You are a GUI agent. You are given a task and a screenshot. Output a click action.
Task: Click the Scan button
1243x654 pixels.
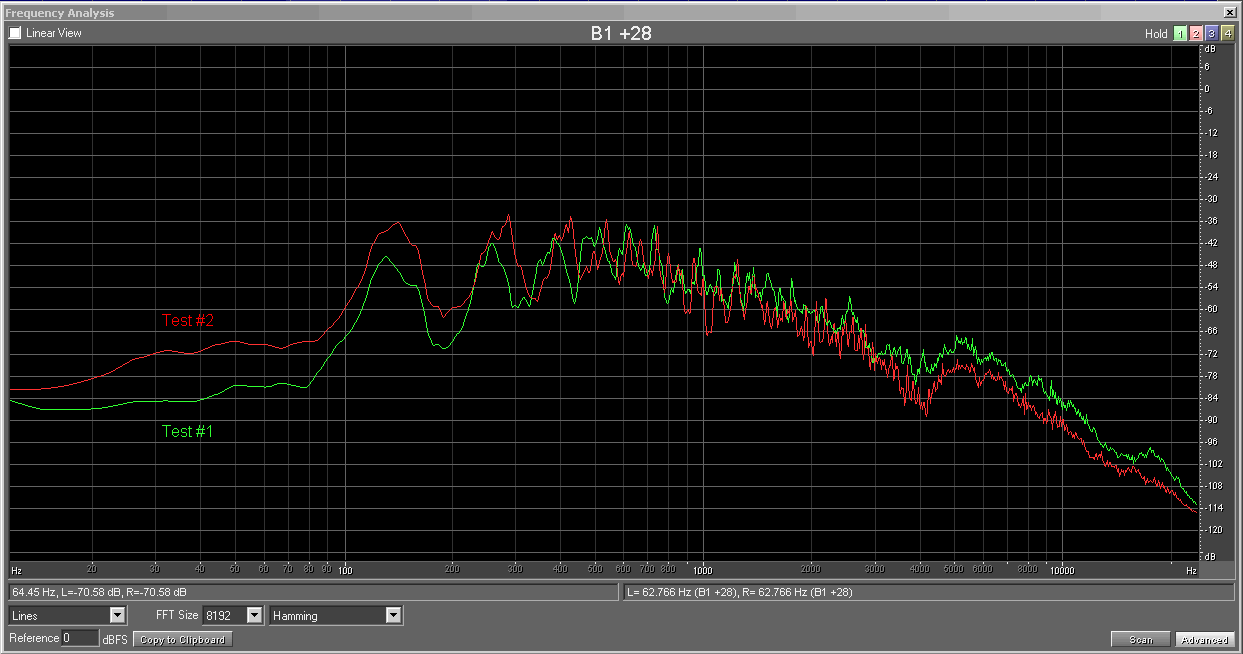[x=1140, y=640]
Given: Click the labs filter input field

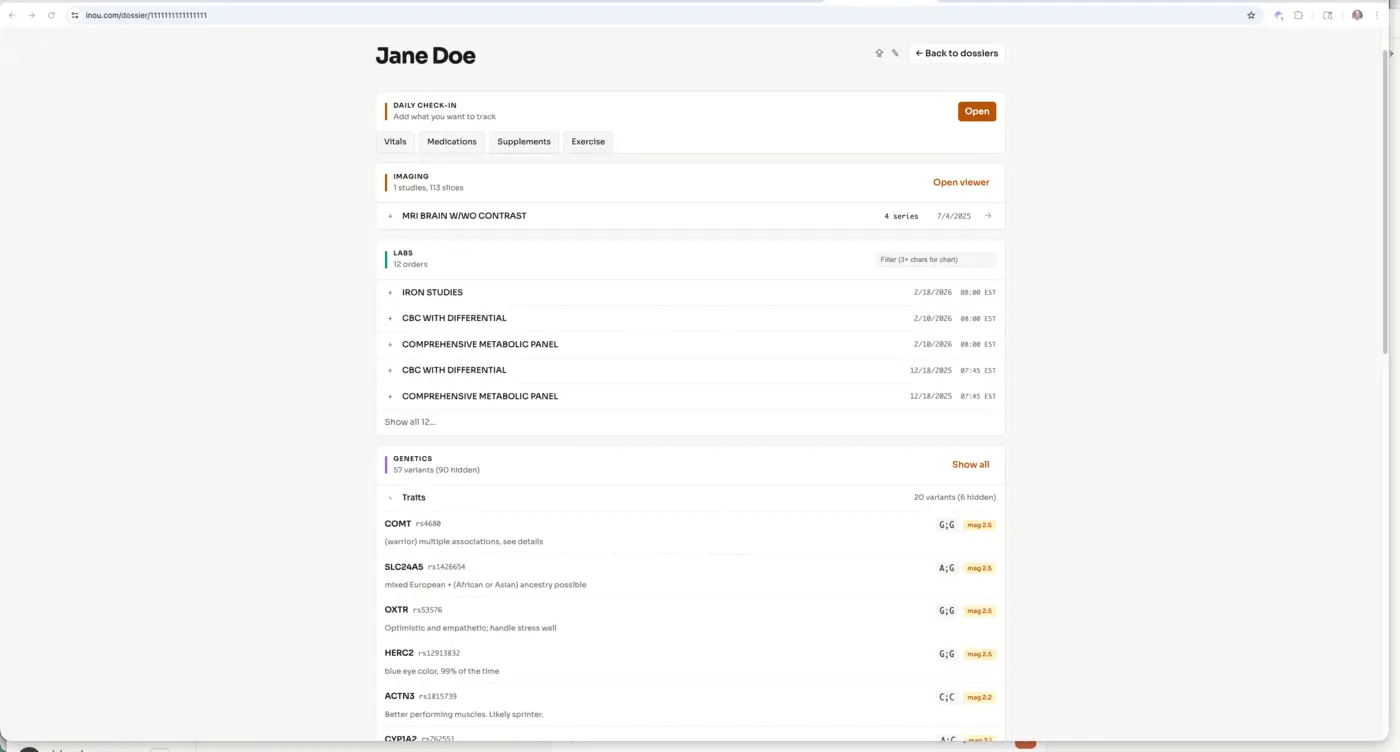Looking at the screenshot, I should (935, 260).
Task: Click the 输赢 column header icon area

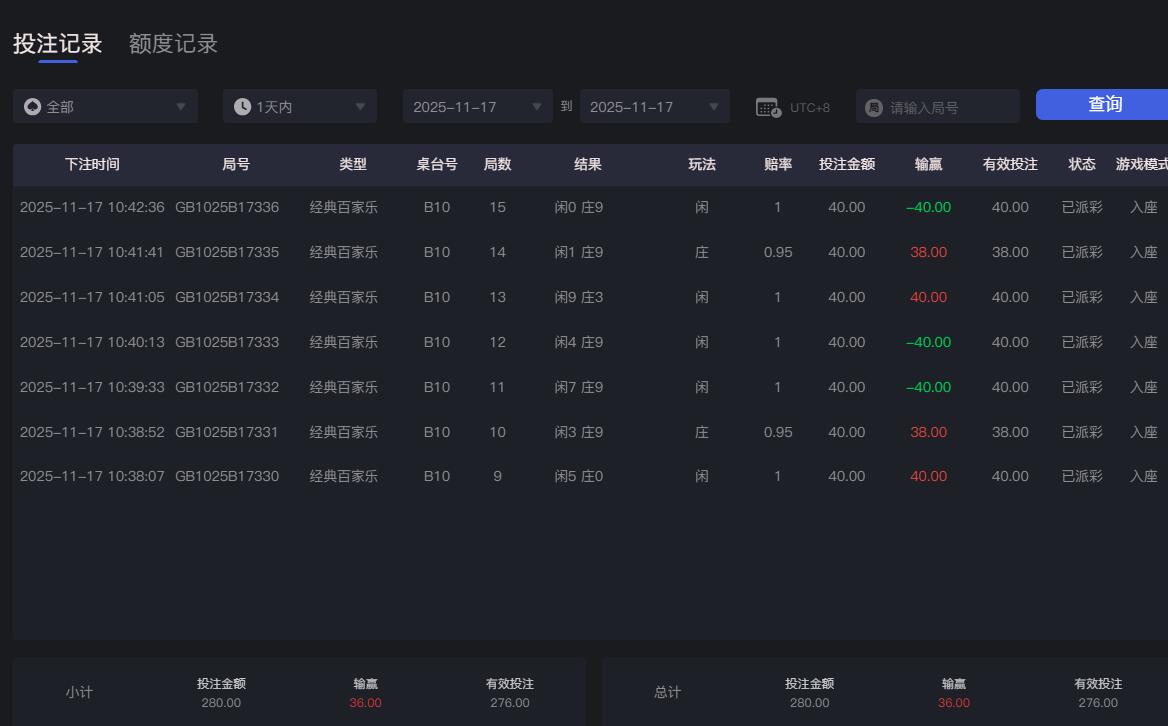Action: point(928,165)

------------------------------------------------

> [About this task] With the pictures excluded, retype the records above verbatim.

> [Expected answer]
You are a GUI agent. You are given a task and a screenshot. Output a click action.
Task: Click the Scan button
1243x654 pixels.
[x=1140, y=640]
Given: Click the labs filter input field

Looking at the screenshot, I should (935, 260).
Task: Click the 输赢 column header icon area

Action: point(928,165)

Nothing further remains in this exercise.